## Work to do
Reproduce the following data verbatim, line by line, without any alteration.

## Recorded data
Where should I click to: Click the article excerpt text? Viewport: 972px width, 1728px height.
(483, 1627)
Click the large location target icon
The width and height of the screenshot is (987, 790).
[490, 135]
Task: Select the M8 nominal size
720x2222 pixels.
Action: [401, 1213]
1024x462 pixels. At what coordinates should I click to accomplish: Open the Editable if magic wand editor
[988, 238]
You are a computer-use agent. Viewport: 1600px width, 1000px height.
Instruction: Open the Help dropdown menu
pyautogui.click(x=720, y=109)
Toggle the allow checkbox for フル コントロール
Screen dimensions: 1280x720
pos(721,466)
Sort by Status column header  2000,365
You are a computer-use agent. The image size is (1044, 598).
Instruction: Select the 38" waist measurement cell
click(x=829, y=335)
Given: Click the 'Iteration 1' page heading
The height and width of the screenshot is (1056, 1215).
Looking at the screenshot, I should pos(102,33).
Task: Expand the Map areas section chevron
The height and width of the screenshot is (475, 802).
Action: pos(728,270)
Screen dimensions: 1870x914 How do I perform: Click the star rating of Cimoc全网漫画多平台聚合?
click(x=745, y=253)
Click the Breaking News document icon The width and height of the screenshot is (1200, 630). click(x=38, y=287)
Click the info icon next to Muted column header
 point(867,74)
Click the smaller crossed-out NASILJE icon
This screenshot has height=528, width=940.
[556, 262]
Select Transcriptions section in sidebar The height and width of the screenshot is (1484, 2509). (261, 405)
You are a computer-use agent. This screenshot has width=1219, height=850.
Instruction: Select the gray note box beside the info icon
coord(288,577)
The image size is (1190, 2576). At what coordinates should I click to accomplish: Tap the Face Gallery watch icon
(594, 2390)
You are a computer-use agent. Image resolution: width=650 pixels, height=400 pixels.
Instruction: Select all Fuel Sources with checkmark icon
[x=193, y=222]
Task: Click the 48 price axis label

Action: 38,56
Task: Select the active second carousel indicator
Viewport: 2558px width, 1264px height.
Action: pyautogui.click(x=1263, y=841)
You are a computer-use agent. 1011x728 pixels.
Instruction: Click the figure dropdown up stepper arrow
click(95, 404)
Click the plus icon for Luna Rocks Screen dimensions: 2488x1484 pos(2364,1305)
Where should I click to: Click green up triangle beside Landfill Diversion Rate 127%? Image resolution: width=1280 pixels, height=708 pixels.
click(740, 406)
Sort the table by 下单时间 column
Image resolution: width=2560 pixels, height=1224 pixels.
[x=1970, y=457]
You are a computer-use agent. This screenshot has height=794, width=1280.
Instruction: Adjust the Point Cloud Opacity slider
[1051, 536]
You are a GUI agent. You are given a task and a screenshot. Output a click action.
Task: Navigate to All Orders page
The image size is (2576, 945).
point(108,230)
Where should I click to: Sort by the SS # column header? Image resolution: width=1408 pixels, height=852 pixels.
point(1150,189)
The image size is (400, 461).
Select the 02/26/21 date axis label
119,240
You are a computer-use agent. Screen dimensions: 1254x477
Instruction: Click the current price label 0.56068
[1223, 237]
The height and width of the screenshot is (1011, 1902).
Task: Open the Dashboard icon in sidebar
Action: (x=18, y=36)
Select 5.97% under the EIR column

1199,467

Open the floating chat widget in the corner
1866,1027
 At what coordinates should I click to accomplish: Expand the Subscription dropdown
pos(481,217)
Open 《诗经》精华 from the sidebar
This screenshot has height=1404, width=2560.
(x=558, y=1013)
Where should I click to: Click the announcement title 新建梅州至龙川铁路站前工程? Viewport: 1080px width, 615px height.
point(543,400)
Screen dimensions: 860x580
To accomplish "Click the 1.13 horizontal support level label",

## Solved exercise
Where should I click to: Click the article excerpt text? Viewport: 972px width, 1728px height.
(483, 1627)
Click the large location target icon
The width and height of the screenshot is (987, 790).
[490, 135]
Task: Select the M8 nominal size
720x2222 pixels.
Action: [401, 1213]
1024x462 pixels. At what coordinates should I click to accomplish: Open the Editable if magic wand editor
[988, 238]
You are a computer-use agent. Viewport: 1600px width, 1000px height.
Instruction: Open the Help dropdown menu
pyautogui.click(x=720, y=109)
Toggle the allow checkbox for フル コントロール
Screen dimensions: 1280x720
pos(721,466)
Sort by Status column header  2000,365
You are a computer-use agent. The image size is (1044, 598).
Instruction: Select the 38" waist measurement cell
click(x=829, y=335)
Given: Click the 'Iteration 1' page heading
The height and width of the screenshot is (1056, 1215).
Looking at the screenshot, I should pos(102,33).
Task: Expand the Map areas section chevron
The height and width of the screenshot is (475, 802).
Action: pos(728,270)
Screen dimensions: 1870x914 How do I perform: Click the star rating of Cimoc全网漫画多平台聚合?
click(x=745, y=253)
Click the Breaking News document icon The width and height of the screenshot is (1200, 630). click(x=38, y=287)
Click the info icon next to Muted column header
 point(867,74)
Click the smaller crossed-out NASILJE icon
This screenshot has height=528, width=940.
[556, 262]
Select Transcriptions section in sidebar The height and width of the screenshot is (1484, 2509). (261, 405)
You are a computer-use agent. This screenshot has width=1219, height=850.
Instruction: Select the gray note box beside the info icon
coord(288,577)
The image size is (1190, 2576). At what coordinates should I click to accomplish: Tap the Face Gallery watch icon
(594, 2390)
You are a computer-use agent. Image resolution: width=650 pixels, height=400 pixels.
Instruction: Select all Fuel Sources with checkmark icon
[x=193, y=222]
Task: Click the 48 price axis label

Action: 38,56
Task: Select the active second carousel indicator
Viewport: 2558px width, 1264px height.
Action: pyautogui.click(x=1263, y=841)
You are a computer-use agent. 1011x728 pixels.
Instruction: Click the figure dropdown up stepper arrow
click(95, 404)
Click the plus icon for Luna Rocks Screen dimensions: 2488x1484 pos(2364,1305)
Where should I click to: Click green up triangle beside Landfill Diversion Rate 127%? Image resolution: width=1280 pixels, height=708 pixels.
click(740, 406)
Sort the table by 下单时间 column
Image resolution: width=2560 pixels, height=1224 pixels.
[x=1970, y=457]
You are a computer-use agent. This screenshot has height=794, width=1280.
Instruction: Adjust the Point Cloud Opacity slider
[1051, 536]
You are a GUI agent. You are given a task and a screenshot. Output a click action.
Task: Navigate to All Orders page
The image size is (2576, 945).
point(108,230)
Where should I click to: Sort by the SS # column header? Image resolution: width=1408 pixels, height=852 pixels.
point(1150,189)
The image size is (400, 461).
Select the 02/26/21 date axis label
119,240
You are a computer-use agent. Screen dimensions: 1254x477
Instruction: Click the current price label 0.56068
[1223, 237]
The height and width of the screenshot is (1011, 1902).
Task: Open the Dashboard icon in sidebar
Action: (x=18, y=36)
Select 5.97% under the EIR column

1199,467

Open the floating chat widget in the corner
1866,1027
 At what coordinates should I click to accomplish: Expand the Subscription dropdown
pos(481,217)
Open 《诗经》精华 from the sidebar
This screenshot has height=1404, width=2560.
(x=558, y=1013)
Where should I click to: Click the announcement title 新建梅州至龙川铁路站前工程? Viewport: 1080px width, 615px height.
point(543,400)
Screen dimensions: 860x580
To accomplish "Click the 1.13 horizontal support level label",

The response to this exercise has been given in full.